I collaborated with colleagues from the psycho-oncology team at GSTT in 2015 to develop a group-based intervention using a psychological approach called ACT (acceptance and commitment therapy). We all used ACT in our individual practice and believed that it would lend itself well to a group-based intervention focusing on FCR. This model is often used for patients with chronic pain or who are terminally ill. It is useful for coping with things that are outside of one’s personal control.
The model teaches you how to relate to thoughts in a more detached way and, using mindfulness, to increase ‘present moment awareness’, which is a focus on the here and now. ACT also emphasises another important strand of wellbeing, which is identifying what really matters to you in life and committing to doing more that aligns with this, rather than being caught up in worry and rumination.
Since 2015 my colleagues and I have delivered the intervention in different hospitals and to different patient groups. My version of the course has focused on blood cancer patients of course, and has gone through several updates and revisions as I have honed it for our patient group.
Can you tell me about the course?
The course is run once a year. There are about 8-10 people in every group and it’s a 6-week group intervention. Each session lasts two hours and you have to attend all sessions.
We’re very clear from the outset that our aim is not to eliminate fear of recurrence – that is simply not possible. We explain to participants that the aim is to help them to develop a different relationship to their thoughts, to the FCR, and to ‘live alongside it’. With a strong emphasis on people engaging more with their passions, the things they care about, we explain that we are teaching them about an approach to wellbeing that is actually useful for everyone.
Is there a time in the transplant process (pre/during/post) when people need most support with FCR?
FCR could occur at any point in a patient’s journey, but typically it happens when the treatment phase is over and people are adjusting to this.

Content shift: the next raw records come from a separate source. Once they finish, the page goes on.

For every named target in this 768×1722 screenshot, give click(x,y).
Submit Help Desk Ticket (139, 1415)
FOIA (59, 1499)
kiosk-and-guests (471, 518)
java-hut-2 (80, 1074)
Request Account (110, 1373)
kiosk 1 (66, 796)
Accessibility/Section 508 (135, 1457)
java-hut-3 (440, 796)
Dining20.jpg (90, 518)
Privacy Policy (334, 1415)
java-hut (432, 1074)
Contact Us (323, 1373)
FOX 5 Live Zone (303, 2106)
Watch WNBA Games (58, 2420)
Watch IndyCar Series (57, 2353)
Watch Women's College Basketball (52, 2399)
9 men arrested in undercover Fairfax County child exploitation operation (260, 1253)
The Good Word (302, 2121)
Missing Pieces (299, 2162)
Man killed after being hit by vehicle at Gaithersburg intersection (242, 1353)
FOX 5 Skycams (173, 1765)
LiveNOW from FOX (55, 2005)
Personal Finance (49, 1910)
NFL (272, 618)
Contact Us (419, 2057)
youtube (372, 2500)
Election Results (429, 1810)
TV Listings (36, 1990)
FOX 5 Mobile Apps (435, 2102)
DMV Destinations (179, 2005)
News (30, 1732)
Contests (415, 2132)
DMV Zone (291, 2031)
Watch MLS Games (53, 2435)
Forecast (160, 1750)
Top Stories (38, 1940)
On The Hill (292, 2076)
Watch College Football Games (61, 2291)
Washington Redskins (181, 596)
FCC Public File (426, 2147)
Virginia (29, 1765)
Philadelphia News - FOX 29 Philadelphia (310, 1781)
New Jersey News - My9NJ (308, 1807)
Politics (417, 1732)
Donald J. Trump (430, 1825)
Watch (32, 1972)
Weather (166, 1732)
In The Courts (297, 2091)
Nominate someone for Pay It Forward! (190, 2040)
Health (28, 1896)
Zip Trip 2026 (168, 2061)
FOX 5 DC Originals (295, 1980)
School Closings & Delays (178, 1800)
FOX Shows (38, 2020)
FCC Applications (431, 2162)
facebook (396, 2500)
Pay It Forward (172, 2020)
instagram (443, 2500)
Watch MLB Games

The degree of FCR can be influenced by a patient’s experience of their illness, treatment and symptoms. In other words, in some cases if people have had quite a rough time, FCR can be worse. This is thought to be because people worry about how they’d cope with treatment again.
Do you think there should be more awareness around FCR and its impact on patients and their recovery?
Studies have shown that FCR is one of the top concerns of cancer survivors. We also know that it can contribute to other mental health problems like depression and anxiety. It’s important for clinicians to be able to recognise it, and acknowledge that this is an emotional challenge for some.
What factors influence FCR?
There isn’t a huge amount of data but higher levels of FCR are associated with younger age, severe symptom burden during illness and treatment, and other concurrent emotional difficulties like anxiety, depression or post-traumatic stress. It is important, however, to remember that everyone’s experience of coping and responding to illness and treatment will be unique to them.
How do you measure it?
There are questionnaires like the Fear of Cancer Recurrence Inventory (FCRI), however, it is vitally important to have a dialogue with the patient in a holistic way, to understand what is going on for them.
What difference do you think this could make for patients?
The majority of patients have said they still continue to use some of the techniques, long after the group has finished. Obviously it is not a ‘magic bullet’ that stops them ever being worried, but it definitely plays a significant part in supporting their overall wellbeing and resilience.
Is the course available to most patients and how can people find out more?
We want people to have completed treatment at least three months prior to the start of the group, whether treatment is chemotherapy or a transplant, and to be in remission.
My colleagues at Guy’s and St Thomas’ are running the course at least once or twice a year for general cancer patients. We’re running it here at King’s for Haemato-Oncology patients.